● **Set exercise**: Transcribe from the passage on the North, starting with "The North, known" and going on through "reasonable city’s walls.".

● **Document extract**:
The North

The North

The savage frontier

The North, known also as the Savage North and the Savage Frontier, is a wild, untamed, and dangerous land located north and east of Waterdeep. The very definition of the North depends on the definer —to a merchant from Calimport, everything north of Tethyr, including all of the Heartlands, is the Barbarian North, while to a native of Silverymoon, the North begins beyond that reasonable city’s walls.

The North is a land of barbarians and goblin tribes, and is dotted by walled cities and ancient dwarven fastnesses. The highest mountains in Faerûn, the Spine of the World, form the North’s
uppermost border. Most of its forests are still virgin and untrammeled by human settlement.

As such, it attracts both adventurers and settlers. Adventurers seek the wreckage of the lost kingdoms, the abandoned dwarf holds, and the wizard towers. The settlers look for new lands to
farm and new opportunities. As in the Western Heartlands, the region is dotted with the small holds and settlements of this retired adventurer and that petty lord. Some, like Loudwater and Leilon, grow into full-fledged cities, while others perish quietly, leaving ghostly reminders of humankind’s passage this way.

● **Record list**:
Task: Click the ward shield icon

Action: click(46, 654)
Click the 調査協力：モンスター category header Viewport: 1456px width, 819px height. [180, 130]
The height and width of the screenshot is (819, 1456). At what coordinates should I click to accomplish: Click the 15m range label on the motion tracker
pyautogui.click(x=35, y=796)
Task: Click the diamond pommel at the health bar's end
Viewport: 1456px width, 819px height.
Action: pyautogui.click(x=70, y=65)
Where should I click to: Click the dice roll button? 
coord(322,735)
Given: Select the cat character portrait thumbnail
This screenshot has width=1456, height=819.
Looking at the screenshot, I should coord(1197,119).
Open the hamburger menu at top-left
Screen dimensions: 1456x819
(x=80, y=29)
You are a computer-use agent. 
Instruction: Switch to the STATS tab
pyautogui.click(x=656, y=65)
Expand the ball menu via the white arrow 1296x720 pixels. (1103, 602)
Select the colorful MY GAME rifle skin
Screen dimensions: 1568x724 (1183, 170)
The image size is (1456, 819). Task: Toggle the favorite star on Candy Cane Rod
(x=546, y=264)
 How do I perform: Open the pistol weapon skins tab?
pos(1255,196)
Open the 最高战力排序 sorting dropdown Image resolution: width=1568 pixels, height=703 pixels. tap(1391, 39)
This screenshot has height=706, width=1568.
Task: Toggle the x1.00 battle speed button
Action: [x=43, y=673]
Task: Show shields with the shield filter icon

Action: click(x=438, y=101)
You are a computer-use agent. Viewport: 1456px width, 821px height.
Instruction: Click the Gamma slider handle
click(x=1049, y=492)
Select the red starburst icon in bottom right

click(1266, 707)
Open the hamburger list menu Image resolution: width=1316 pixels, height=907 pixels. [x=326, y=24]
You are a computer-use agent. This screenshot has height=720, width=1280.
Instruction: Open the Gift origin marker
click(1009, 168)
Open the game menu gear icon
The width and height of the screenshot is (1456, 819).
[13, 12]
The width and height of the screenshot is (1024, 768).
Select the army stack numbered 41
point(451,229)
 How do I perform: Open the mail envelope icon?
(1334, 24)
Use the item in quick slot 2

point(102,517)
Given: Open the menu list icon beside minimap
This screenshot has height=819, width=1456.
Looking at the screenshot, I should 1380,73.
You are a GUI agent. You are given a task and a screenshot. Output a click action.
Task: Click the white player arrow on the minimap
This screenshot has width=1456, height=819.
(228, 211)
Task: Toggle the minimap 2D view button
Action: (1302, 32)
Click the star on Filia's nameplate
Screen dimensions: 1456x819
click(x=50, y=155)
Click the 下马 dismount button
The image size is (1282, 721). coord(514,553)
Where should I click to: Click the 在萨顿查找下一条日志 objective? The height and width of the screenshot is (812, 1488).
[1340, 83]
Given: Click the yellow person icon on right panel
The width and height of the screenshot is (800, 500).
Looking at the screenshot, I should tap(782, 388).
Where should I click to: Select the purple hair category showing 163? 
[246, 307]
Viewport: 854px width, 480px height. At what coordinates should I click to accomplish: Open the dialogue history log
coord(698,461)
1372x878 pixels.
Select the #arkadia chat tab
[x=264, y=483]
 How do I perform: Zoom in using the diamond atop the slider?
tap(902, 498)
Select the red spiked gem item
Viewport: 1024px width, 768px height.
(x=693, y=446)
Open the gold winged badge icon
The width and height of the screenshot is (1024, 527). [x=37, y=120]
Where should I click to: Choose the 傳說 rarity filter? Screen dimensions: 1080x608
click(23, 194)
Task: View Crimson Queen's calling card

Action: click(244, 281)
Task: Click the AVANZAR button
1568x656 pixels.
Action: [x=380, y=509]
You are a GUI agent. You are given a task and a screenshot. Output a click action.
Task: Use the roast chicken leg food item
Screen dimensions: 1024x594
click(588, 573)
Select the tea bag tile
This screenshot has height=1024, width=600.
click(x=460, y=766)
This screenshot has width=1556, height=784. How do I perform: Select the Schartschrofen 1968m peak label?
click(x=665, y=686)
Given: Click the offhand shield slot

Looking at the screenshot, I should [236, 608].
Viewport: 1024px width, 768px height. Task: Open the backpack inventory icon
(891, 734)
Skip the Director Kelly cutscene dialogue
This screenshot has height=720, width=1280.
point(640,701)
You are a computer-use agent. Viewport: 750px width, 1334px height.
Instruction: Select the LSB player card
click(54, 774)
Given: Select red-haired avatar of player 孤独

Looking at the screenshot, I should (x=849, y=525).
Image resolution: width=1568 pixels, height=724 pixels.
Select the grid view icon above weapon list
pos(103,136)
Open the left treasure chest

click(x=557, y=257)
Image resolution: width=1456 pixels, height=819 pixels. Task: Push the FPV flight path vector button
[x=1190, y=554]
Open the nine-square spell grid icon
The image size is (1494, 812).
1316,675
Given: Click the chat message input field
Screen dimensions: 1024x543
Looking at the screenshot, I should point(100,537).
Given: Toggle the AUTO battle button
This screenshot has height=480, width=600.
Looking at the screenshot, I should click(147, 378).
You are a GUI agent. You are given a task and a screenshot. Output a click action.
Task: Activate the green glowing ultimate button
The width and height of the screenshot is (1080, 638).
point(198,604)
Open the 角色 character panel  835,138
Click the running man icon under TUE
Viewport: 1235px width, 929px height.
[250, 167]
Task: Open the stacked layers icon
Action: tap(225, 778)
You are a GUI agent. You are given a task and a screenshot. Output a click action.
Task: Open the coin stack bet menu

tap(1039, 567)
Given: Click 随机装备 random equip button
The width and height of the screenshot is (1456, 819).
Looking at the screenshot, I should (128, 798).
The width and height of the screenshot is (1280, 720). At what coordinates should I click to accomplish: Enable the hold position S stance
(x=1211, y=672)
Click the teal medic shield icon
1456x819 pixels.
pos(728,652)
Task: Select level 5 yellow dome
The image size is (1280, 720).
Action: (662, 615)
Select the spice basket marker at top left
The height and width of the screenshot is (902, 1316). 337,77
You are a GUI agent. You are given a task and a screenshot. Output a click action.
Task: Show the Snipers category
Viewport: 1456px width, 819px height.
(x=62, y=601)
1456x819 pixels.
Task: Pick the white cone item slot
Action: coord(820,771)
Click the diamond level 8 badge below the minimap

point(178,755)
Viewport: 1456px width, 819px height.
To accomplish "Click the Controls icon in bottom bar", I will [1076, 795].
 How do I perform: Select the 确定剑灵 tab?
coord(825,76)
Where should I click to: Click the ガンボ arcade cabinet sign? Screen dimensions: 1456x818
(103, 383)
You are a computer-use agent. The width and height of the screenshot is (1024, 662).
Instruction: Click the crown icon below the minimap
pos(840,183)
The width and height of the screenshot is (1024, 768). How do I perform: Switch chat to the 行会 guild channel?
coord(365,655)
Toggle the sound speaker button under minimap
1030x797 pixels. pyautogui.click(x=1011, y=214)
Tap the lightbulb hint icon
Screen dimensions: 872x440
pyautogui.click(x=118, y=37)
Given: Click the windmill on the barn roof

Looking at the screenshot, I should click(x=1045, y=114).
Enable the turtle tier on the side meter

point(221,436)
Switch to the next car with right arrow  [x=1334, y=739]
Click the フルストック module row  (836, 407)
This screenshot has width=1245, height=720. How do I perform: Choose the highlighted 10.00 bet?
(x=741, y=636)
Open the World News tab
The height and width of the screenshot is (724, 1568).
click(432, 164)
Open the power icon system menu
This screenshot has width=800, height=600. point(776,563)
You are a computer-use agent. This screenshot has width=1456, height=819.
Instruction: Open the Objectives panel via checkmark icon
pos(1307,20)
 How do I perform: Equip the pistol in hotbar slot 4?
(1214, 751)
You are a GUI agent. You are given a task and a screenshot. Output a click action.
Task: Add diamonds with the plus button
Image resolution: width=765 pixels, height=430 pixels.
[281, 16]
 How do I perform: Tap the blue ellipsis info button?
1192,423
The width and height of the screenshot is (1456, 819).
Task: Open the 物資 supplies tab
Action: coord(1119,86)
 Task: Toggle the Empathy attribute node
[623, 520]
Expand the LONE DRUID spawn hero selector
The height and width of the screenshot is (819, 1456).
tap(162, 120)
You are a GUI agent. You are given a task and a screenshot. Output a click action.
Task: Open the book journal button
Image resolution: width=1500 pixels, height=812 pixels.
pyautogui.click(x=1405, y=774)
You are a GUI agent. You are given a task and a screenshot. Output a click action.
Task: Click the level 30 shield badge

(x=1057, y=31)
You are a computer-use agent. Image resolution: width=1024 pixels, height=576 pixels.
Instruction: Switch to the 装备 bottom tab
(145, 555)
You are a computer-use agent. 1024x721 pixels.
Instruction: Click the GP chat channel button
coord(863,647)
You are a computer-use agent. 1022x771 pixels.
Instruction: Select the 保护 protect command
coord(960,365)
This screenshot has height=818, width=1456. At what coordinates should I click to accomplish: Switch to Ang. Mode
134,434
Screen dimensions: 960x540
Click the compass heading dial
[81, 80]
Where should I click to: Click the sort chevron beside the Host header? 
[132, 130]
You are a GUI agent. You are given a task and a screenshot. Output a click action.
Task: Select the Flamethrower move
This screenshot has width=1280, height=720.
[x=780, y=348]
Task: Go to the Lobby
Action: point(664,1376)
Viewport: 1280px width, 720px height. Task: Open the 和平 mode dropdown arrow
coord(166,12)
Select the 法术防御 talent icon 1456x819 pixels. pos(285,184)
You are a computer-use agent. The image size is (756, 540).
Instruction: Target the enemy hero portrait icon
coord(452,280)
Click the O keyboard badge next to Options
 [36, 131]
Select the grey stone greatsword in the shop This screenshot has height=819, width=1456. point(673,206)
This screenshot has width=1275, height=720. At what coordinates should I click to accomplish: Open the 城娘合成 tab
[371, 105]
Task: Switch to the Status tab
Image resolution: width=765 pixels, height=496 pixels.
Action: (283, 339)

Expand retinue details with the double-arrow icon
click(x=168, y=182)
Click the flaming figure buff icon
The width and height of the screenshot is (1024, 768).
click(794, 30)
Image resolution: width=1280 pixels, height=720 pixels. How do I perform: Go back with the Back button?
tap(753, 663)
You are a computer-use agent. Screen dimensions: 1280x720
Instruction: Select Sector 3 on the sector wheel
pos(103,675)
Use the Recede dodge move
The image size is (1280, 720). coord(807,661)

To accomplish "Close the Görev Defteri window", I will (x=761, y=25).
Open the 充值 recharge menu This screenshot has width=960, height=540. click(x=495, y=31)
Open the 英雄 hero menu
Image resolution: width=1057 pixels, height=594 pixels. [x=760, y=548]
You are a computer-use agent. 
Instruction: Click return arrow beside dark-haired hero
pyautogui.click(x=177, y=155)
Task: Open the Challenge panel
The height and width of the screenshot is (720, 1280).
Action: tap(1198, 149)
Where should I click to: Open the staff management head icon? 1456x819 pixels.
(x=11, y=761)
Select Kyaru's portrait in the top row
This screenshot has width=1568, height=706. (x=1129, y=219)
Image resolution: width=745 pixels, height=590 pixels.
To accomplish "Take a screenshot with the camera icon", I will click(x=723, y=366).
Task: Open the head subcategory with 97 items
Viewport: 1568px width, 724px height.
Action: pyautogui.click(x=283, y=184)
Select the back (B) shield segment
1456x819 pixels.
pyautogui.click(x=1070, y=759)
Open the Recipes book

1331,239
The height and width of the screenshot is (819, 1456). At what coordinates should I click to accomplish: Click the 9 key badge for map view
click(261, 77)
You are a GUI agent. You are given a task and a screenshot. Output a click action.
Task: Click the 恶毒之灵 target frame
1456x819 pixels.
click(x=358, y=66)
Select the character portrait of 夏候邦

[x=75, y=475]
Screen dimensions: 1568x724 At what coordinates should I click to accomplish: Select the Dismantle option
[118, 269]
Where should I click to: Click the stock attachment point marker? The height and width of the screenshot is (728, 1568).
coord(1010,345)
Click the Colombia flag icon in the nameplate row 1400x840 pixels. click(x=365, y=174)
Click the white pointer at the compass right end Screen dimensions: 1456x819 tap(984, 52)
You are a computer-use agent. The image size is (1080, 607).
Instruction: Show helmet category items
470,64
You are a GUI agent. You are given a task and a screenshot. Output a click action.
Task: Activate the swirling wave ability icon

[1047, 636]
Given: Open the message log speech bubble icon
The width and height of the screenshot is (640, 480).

● **Result for this exercise**:
The North, known also as the Savage North and the Savage Frontier, is a wild, untamed, and dangerous land located north and east of Waterdeep. The very definition of the North depends on the definer —to a merchant from Calimport, everything north of Tethyr, including all of the Heartlands, is the Barbarian North, while to a native of Silverymoon, the North begins beyond that reasonable city’s walls.